■ ITEMS
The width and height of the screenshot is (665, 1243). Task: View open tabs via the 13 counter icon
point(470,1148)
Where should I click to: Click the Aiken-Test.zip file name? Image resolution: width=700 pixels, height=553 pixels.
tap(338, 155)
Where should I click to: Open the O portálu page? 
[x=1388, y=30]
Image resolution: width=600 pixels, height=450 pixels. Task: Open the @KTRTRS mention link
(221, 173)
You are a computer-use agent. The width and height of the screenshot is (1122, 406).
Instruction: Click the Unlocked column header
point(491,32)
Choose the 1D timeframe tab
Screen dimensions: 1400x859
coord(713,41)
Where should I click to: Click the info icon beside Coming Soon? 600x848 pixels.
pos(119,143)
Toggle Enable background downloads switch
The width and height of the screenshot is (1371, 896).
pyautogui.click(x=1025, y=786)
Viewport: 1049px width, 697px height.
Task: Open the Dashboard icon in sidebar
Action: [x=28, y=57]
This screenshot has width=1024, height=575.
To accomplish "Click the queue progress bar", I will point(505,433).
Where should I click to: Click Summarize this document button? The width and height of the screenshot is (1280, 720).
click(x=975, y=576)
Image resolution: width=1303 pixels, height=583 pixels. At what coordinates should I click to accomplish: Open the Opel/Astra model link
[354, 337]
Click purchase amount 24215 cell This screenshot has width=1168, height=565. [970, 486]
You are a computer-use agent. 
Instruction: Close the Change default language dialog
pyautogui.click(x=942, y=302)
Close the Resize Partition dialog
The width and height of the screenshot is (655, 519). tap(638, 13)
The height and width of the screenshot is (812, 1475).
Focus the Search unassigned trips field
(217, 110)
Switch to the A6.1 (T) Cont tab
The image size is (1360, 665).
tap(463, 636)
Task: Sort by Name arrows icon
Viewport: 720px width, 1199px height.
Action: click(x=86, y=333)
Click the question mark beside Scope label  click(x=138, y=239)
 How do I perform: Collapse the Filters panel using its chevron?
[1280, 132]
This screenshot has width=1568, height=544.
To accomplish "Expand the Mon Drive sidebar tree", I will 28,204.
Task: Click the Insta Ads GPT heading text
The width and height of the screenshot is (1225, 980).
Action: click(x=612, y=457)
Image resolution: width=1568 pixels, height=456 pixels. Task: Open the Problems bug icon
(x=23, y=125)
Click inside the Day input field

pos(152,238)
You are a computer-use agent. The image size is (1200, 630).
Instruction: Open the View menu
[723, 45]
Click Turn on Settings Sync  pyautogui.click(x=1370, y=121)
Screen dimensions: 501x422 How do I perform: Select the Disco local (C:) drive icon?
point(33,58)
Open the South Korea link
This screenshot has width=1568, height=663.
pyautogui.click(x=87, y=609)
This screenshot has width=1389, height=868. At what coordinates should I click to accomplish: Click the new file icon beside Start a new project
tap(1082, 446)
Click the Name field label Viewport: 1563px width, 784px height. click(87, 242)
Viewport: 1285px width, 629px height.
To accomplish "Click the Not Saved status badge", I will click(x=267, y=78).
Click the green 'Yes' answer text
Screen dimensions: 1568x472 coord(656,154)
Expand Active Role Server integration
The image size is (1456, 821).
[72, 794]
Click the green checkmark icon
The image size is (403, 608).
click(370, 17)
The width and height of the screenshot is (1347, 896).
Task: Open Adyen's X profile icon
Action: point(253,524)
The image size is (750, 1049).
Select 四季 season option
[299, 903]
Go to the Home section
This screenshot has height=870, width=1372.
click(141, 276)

■ DIRECTIVE
Copy the records word for word, from the line containing "Click the Name" through the last line of the records.

■ OUTPUT
Click the Name field label Viewport: 1563px width, 784px height. click(87, 242)
Viewport: 1285px width, 629px height.
To accomplish "Click the Not Saved status badge", I will click(x=267, y=78).
Click the green 'Yes' answer text
Screen dimensions: 1568x472 coord(656,154)
Expand Active Role Server integration
The image size is (1456, 821).
[72, 794]
Click the green checkmark icon
The image size is (403, 608).
click(370, 17)
The width and height of the screenshot is (1347, 896).
Task: Open Adyen's X profile icon
Action: point(253,524)
The image size is (750, 1049).
Select 四季 season option
[299, 903]
Go to the Home section
This screenshot has height=870, width=1372.
click(141, 276)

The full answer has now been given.